The records:
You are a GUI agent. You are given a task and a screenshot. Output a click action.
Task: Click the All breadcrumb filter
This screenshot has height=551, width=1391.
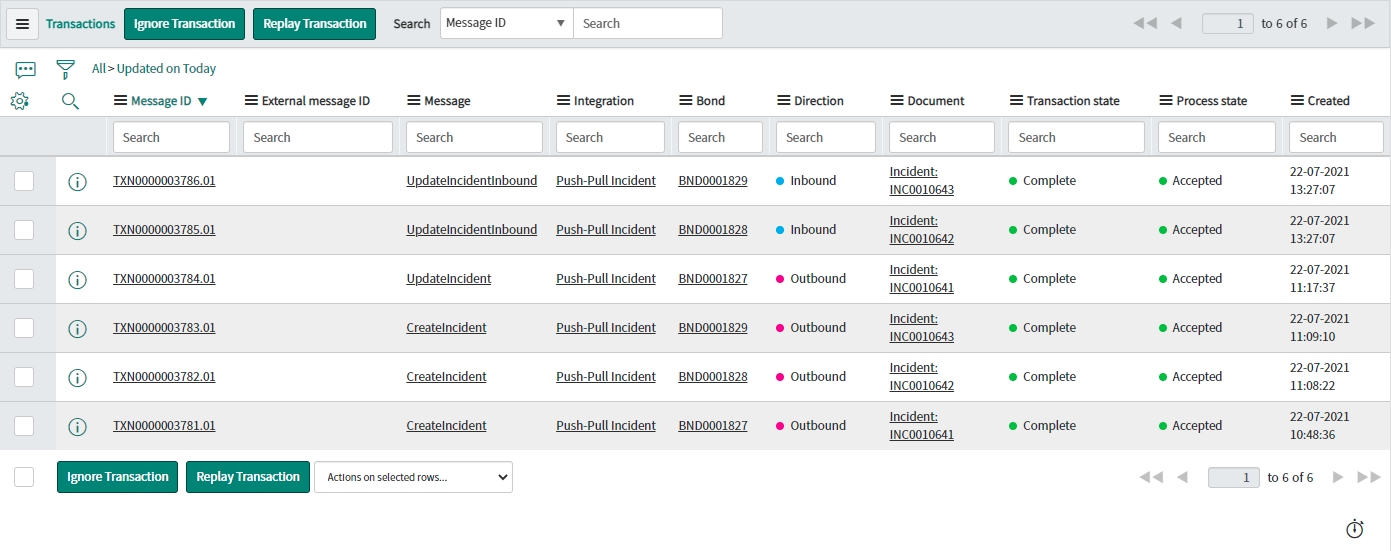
==
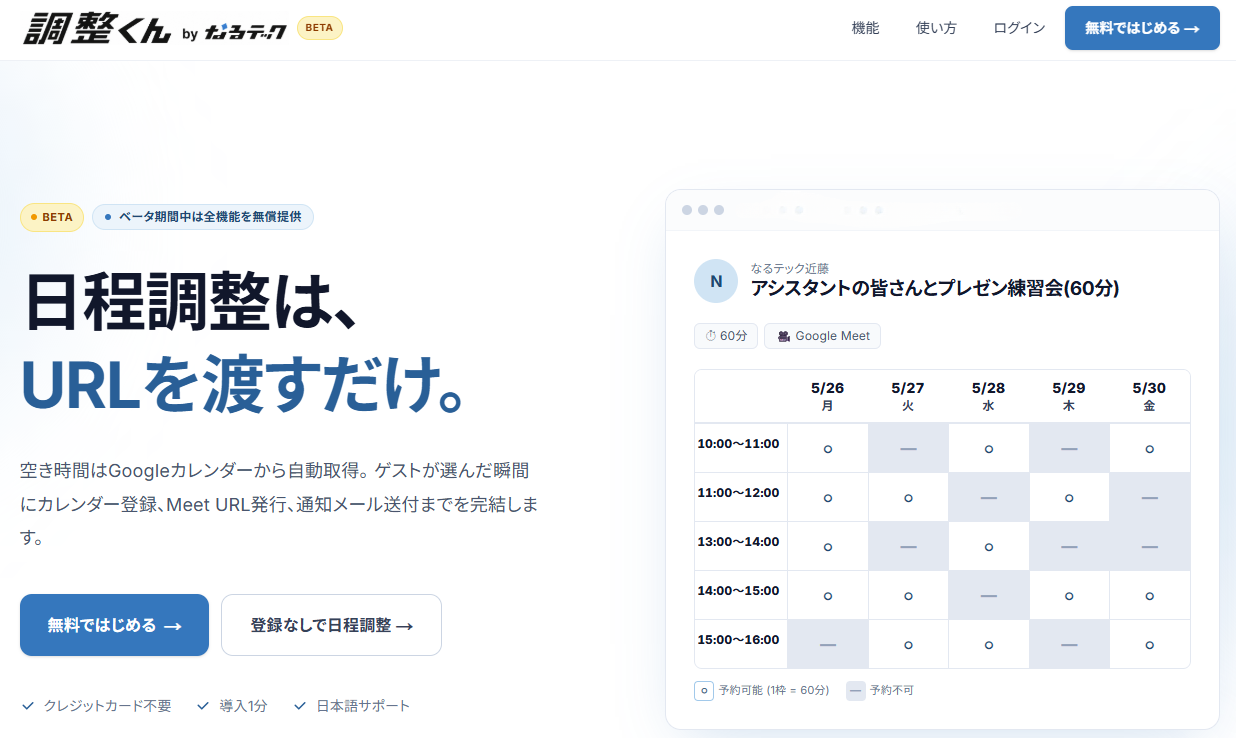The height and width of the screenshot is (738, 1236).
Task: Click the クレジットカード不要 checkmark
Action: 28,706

What is being asked:
Write out only the lines that run from the line containing "You are a GUI" through the line containing "This screenshot has height=551, width=1391.", both included, exactly as they appear above.

Expected output:
You are a GUI agent. You are given a task and a screenshot. Output a click action.
Task: Click the All breadcrumb filter
This screenshot has height=551, width=1391.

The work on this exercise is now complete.